Ma domando io: se la resistenza del signor Crispi fosse stata onesta e lecita, perché negarla così spudoratamente?
E, colto in flagrante colla sua menzogna, che bisogno di altro per giudicar le restanti? A che serve tentare ancora negar le lettere dell’Italia Reale chiamate al primo giorno tutte false, dopo che per propria difesa vi siete ridotti ad ammetterne e confessarne parecchie?
O non dirle tutte false prima, o confessarle tutte vere poi.
Dove siano d’altronde andate a finire le 60.000 lire mostrate da Crispi al comm. Rattazzi è un quesito che l’Opinione ha voluto porre a sé medesima. Io non lo pongo, poiché mi occupo solo delle cose che so e che mi risultano certe e provate.
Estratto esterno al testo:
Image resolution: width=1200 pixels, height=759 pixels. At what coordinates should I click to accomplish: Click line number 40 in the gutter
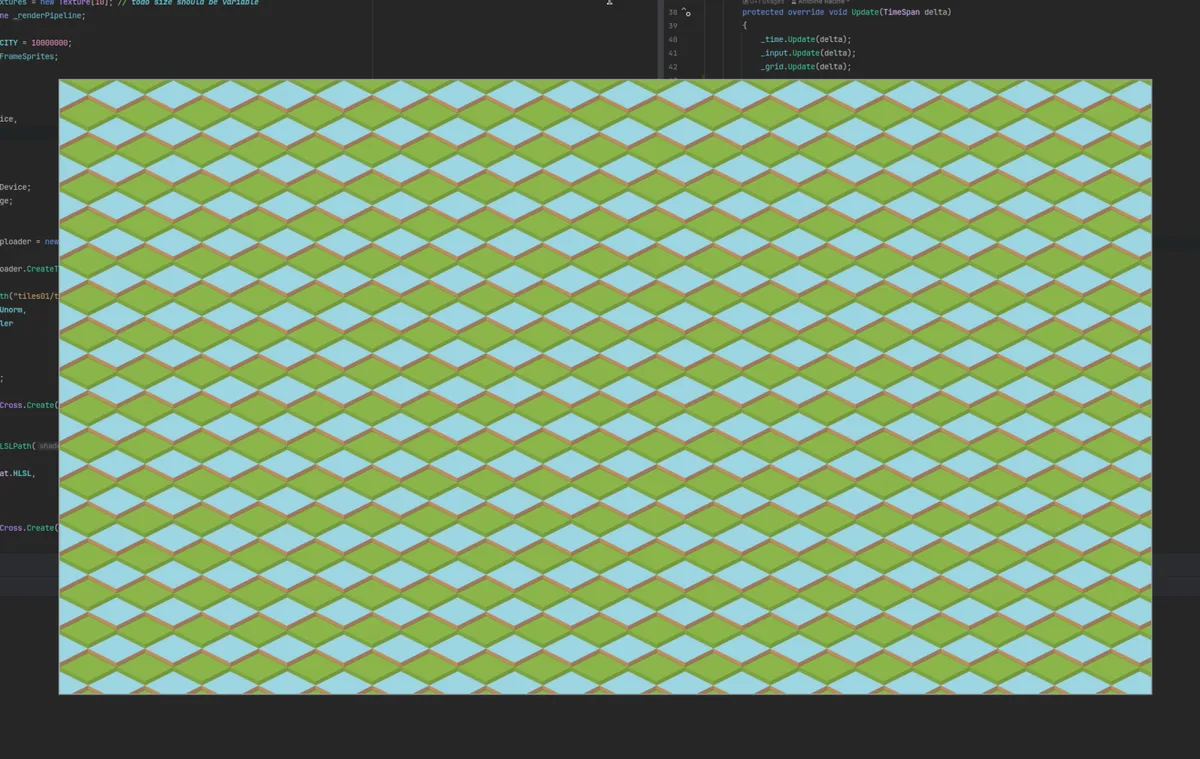[x=672, y=39]
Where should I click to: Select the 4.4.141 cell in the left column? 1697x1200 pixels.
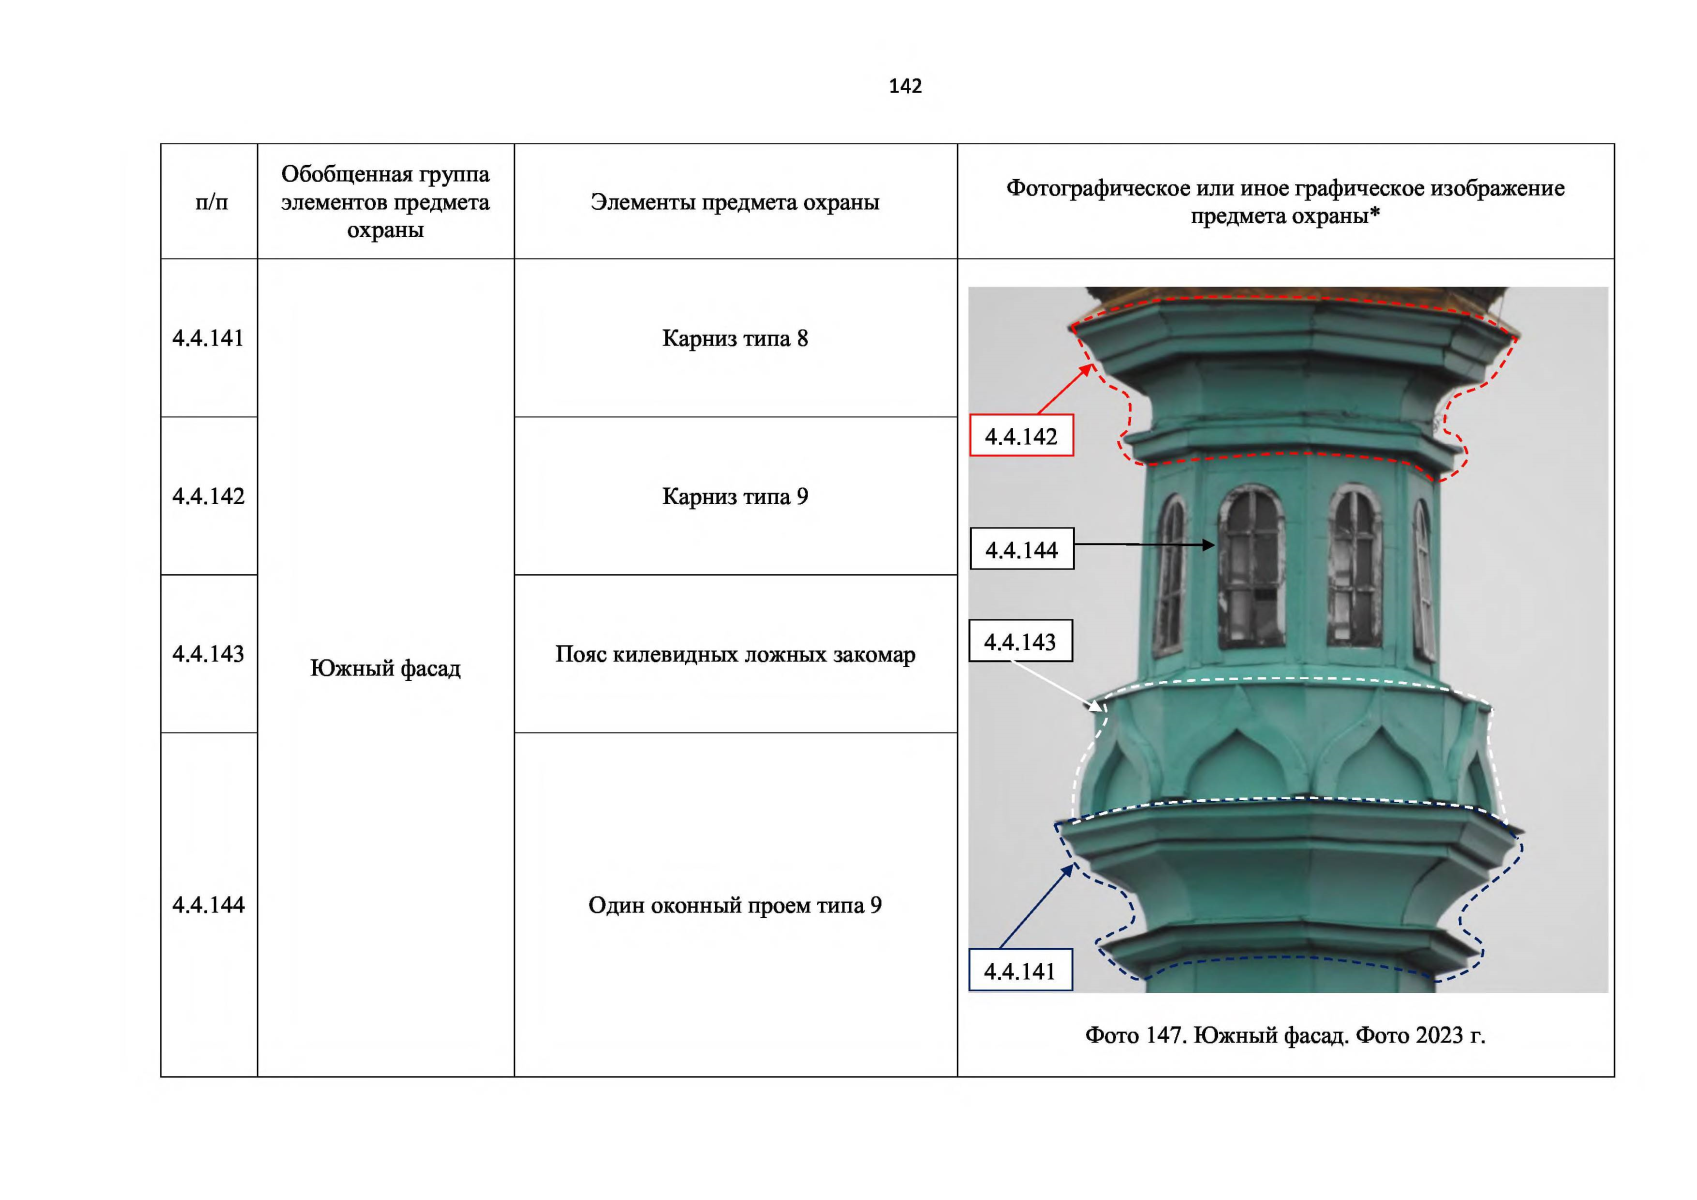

Perciò, qualunque sia stata la fine delle 60.000 lire che erano quel dì già in mano al Crispi, (rispettiamo l’impenetrabile segreto e ammettiamo che Crispi abbia aperto la finestra e fattele volar via) io mi occupo di quell’altre 50.000, posteriori, su cui di dubbio non ce ne resta più. E, se un’ombra ne restasse, basterebbe a dissiparla il sentire l’onesto accusato, scoperto bugiardo a quel modo, in tutte le difese sue, dalla prima all’ultima, l’onesto dilettante di testimonianze false e di falsi, ricorrere all’ultima ratio e gridare: “Mostratemi il foglio dove io l’abbia confessato!”.
No, no, onesto accusato: questo nei casi tuoi, non si usa.